Your Reviews Replicate You: LLM-Based Agents as Customer Digital Twins for Conjoint Analysis
Researchers replaced human survey respondents with AI agents trained on Reddit reviews...
Researchers Bin Xuan, Jungmin Hwang, and Hakyeon Lee have introduced a groundbreaking framework that replaces human survey respondents with LLM-based 'customer digital twins' (CDTs) for conjoint analysis—a cornerstone market research technique for estimating consumer preferences. The team identified active Reddit users and aggregated their comprehensive review histories to construct individualized vector databases. By integrating retrieval-augmented generation (RAG) with prompt engineering, they built customer agents that dynamically retrieve and reason upon past preferences and constraints, performing pairwise comparisons on product profiles generated via fractional factorial design. The resulting choice data was analyzed using logistic regression to estimate part-worth utilities.

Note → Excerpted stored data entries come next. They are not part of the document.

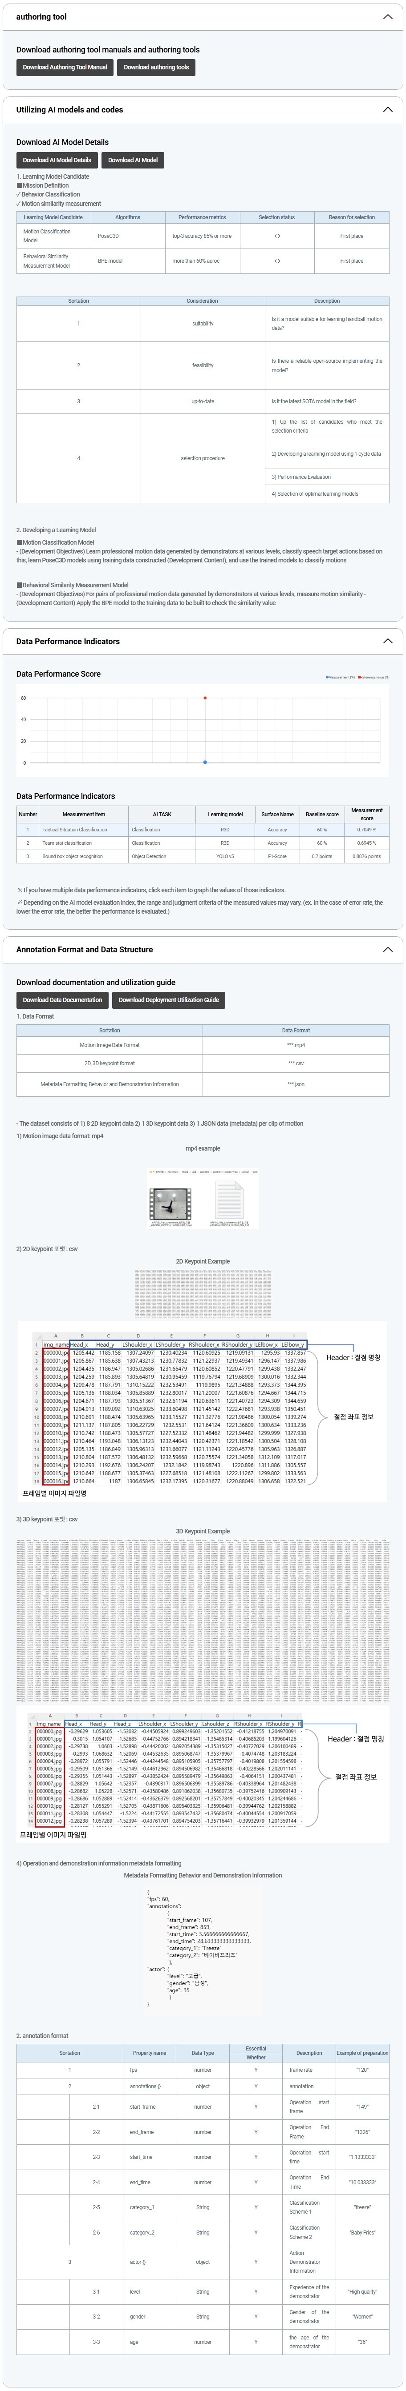Click Download AI Model Details button
The width and height of the screenshot is (406, 2391).
click(x=57, y=160)
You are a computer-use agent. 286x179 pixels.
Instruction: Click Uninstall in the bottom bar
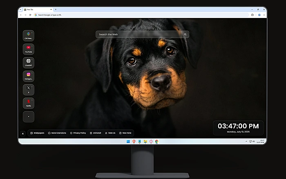coord(95,133)
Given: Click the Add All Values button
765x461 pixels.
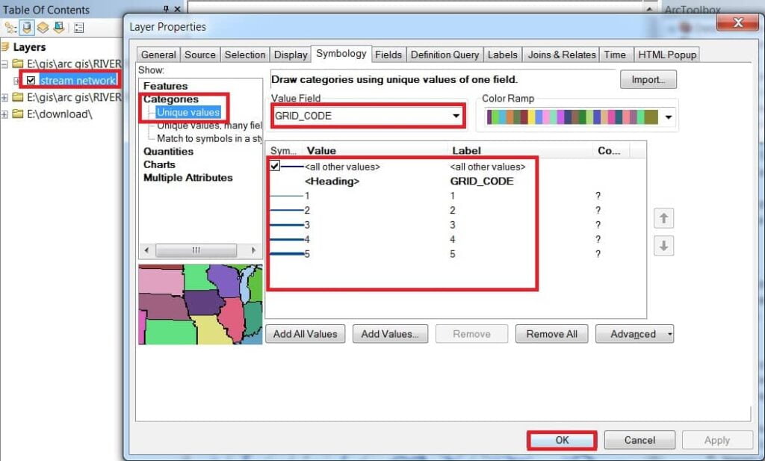Looking at the screenshot, I should pyautogui.click(x=305, y=334).
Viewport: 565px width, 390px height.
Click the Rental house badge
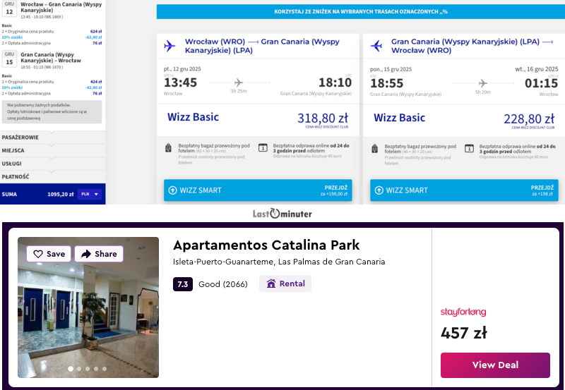coord(285,284)
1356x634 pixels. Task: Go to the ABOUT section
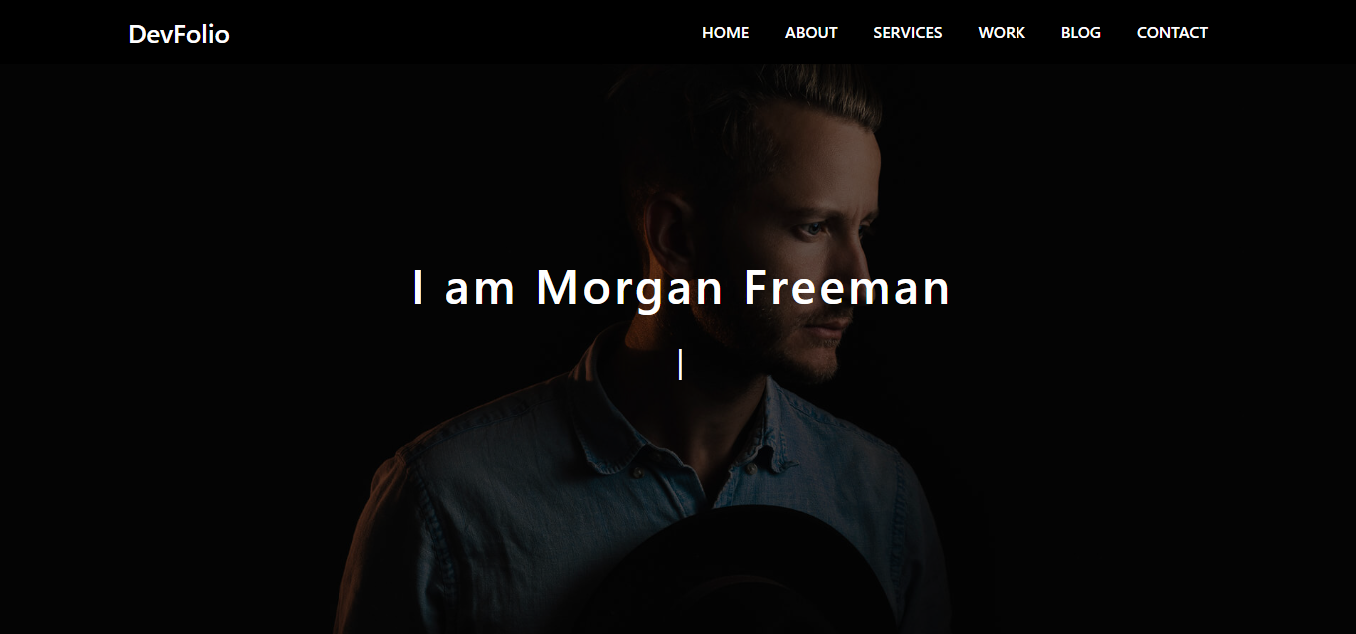pyautogui.click(x=811, y=33)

Empirical validation showed these CDTs predicted actual user preferences with 87.73% accuracy. A case study on computer monitors successfully quantified trade-offs between attributes like panel type and resolution, yielding preference structures consistent with market realities. The framework addresses persistent challenges in traditional methods—time, cost, and respondent fatigue—by offering a scalable, agile alternative. The paper, published on arXiv (2604.22756), positions CDTs as a significant leap for marketing research, enabling faster and cheaper preference elicitation without sacrificing accuracy.
- CDTs achieved 87.73% accuracy in predicting real user preferences using Reddit review data
- Framework uses RAG and prompt engineering to create agents that retrieve past preferences from vector databases
- Case study on monitors quantified trade-offs between panel type and resolution, matching market realities
Why It Matters
AI agents trained on user reviews could replace expensive surveys, slashing market research costs and time.